Why Romney lost: Pushed by the party’s extremists

Mitt Romney conceding the 2012 election to President Obama on Tuesday, Nov. 6 in Boston.
Mitt Romney conceding the 2012 election to President Obama on Tuesday, Nov. 6 in Boston.
Don Emmert/AFP/Getty Images

Very Conservative Republican Senator Lindsay Graham of South Carolina may have been the first member of his party to launch a volley in the new GOP civil war that most political watchers knew would come if Mitt Romney lost. Senator Graham told Politico on November 5th;

“If I hear anybody say it was because Romney wasn’t conservative enough I’m going to go nuts. We’re not losing 95% of African-Americans and two-thirds of Hispanics and voters under 30 because we’re not being hard-ass enough.”

Mitt Romney lost, the war started, and former speechwriter for President George W. Bush, David Frum was ready with  an arsenal. Frum has published a Newsweek “E-Book” entitled “Why Romney Lost, and what the GOP can do about it.” Frum names names and doesn’t hold back on what he calls the “Conservative Entertainment Complex” and why Rush Limbaugh, Laura Ingraham, Mary Matalin, Sean Hannity, the entire “Fox and Friends” crew, Grover Norquist, and many others should get much of the blame for Mitt Romney and the Republican Party’s loss.

On the Conservative entertainers, Frum writes:

Some combative conservatives may wish that Romney had talked more about the various plots and conspiracies they believed Obama to have launched upon the land: Fast & Furious, Acorn, Pigford, U.N. bike lanes, Obama’s imagined plan to abolish the suburbs. But while this kind of angry talk may gain eyeballs on “Hannity,” it’s not the stuff that swings undecided voters in Colorado and Virginia.

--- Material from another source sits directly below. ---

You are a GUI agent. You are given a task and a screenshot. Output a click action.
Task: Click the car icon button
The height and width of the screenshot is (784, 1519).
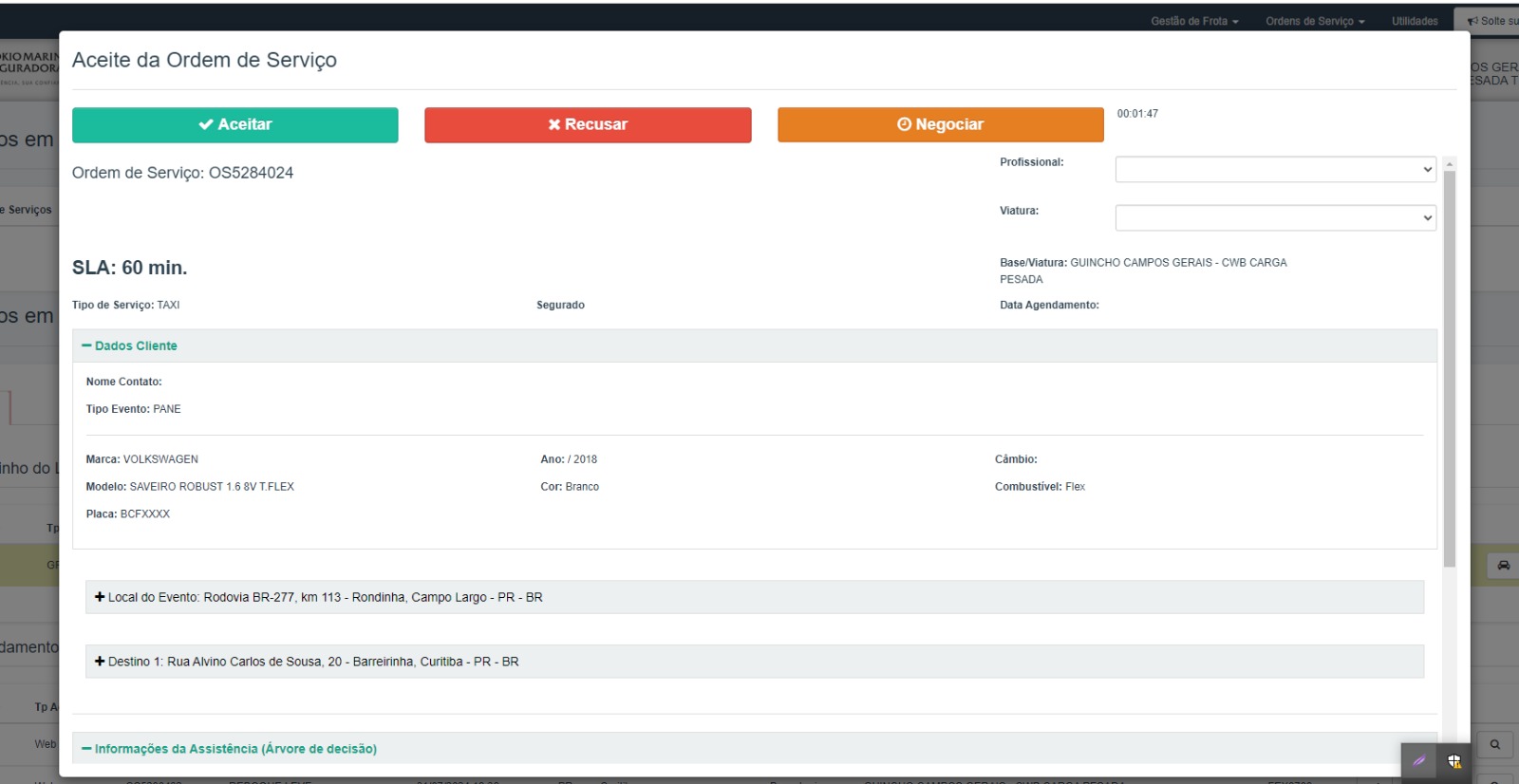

Frum also blames the extreme members of his party, the Tea Party, and conservative entertainers for forcing Mitt Romney to campaign as a severe conservative:

Ironically, with Mitt Romney, the Republican Party found one of its most intelligent and articulate standard-bearers in decades. Yet we weren’t satisfied with him until we had forced him to jettison his own best self and best judgment. This must stop.

Frum also has this to say about the GOP’s insistence on longing for a new Ronald Reagan:

If conservatives are to succeed in the century ahead, they need to rethink what conservatism means in a time as far removed from Ronald Reagan’s as Reagan’s was from World War II… In 1980, the gap between rich and poor had only just begun to widen from its narrowest point of the whole 20th century. Today, the typical worker earns less than his counterpart of 1980, middle-class incomes are stagnating and wealth and power have concentrated to a degree that would startle even the Astors and the Vanderbilts.

And finally, Frum adds this note about the challenges of governing, something he says the Tea Party was never willing to do:

To govern is to choose, and we cannot choose everything. How will Republicans adapt to preserve what they value most? It’s an urgent question, for adapt we must. Cultural reaction, ethnic chauvinism, a defense of narrow status-quo economic interests, and a fact-indifferent approach to policy—these have together led us to an angry and embittered dead-end.